Authors: Chaturvedi AK,  Katki HA,  Hildesheim A,  Rodríguez AC,  Quint W,  Schiffman M,  Van Doorn LJ,  Porras C,  Wacholder S,  Gonzalez P,  Sherman ME,  Herrero R,  CVT Group,  Alfaro M,  Barrantes M,  Bratti MC,  Cárdenas F,  Cortés B,  Espinoza A,  Estrada Y,  Gonzalez P,  Guillén D,  Herrero R,  Jimenez SE,  Morales J,  Morera LA,  Pérez E,  Porras C,  Rodriguez AC,  Villegas M,  Freer E,  Bonilla J,  Silva S,  Atmella I,  Ramírez M,  Hildesheim A,  Lowy DR,  Macklin N,  Schiffman M,  Schiller JT,  Sherman M,  Solomon D,  Wacholder S,  Pinto L,  Garcia-Pineres A,  Eklund C,  Hutchinson M,  Quint W,  van Doorn LJ
Journal: J Infect Dis
Date: 2011 Apr 1
Branches: BB, CGB, HREB, IIB
PubMed ID: 21402543
PMC ID: PMC3068034
Abstract: OBJECTIVE: We investigated coinfection patterns for 25 human papillomavirus (HPV) types and assessed the risk conferred by multiple HPV types toward cervical disease.
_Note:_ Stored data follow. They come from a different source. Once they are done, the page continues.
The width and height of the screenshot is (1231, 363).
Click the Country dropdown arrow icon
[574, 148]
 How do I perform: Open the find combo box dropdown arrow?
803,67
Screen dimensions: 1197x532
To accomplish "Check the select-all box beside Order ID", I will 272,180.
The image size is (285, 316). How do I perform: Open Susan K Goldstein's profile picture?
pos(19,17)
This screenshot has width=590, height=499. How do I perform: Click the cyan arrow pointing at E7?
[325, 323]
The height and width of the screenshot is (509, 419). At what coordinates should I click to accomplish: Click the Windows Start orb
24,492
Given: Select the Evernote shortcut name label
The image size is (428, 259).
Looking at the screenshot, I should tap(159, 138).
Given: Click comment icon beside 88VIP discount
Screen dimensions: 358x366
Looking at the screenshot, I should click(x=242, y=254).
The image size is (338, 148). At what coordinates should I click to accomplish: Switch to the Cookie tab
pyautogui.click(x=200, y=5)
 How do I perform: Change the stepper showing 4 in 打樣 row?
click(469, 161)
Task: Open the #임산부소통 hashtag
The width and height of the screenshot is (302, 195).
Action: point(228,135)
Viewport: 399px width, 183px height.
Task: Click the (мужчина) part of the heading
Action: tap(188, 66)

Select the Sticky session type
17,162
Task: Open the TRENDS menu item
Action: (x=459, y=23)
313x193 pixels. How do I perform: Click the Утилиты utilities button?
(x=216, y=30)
METHODS: Sexually active women (n=5,871) in the NCI-sponsored Costa Rica HPV Vaccine Trial's prevaccination enrollment visit were analyzed. Genotyping for 25 HPVs was performed using SPF(10)/LiPA(25). We calculated odds ratios (ORs) to assess coinfection patterns for each genotype with 24 other genotypes. These ORs were pooled and compared with pair-specific ORs to identify genotype combinations that deviated from the pooled OR. We compared risk of CIN2+/HSIL+between multiple and single infections and assessed additive statistical interactions. RESULTS: Of the 2478 HPV-positive women, 1070 (43.2%) were infected with multiple types. Multiple infections occurred significantly more frequently than predicted by chance. However, this affinity to be involved in a coinfection (pooled OR for 300 type-type combinations=2.2; 95% confidence interval [CI]=2.1-2.4) was not different across HPV type-type combinations. Compared with single infections, coinfection with multiple α9 species was associated with significantly increased risk of CIN2+(OR=2.2; 95% CI=1.1-4.6) and HSIL+(OR=1.6; 95% CI=1.1-2.4). However, disease risk was similar to the sum of estimated risk from individual types, with little evidence for synergistic interactions. CONCLUSIONS: Coinfecting HPV genotypes occur at random and lead to cervical disease independently.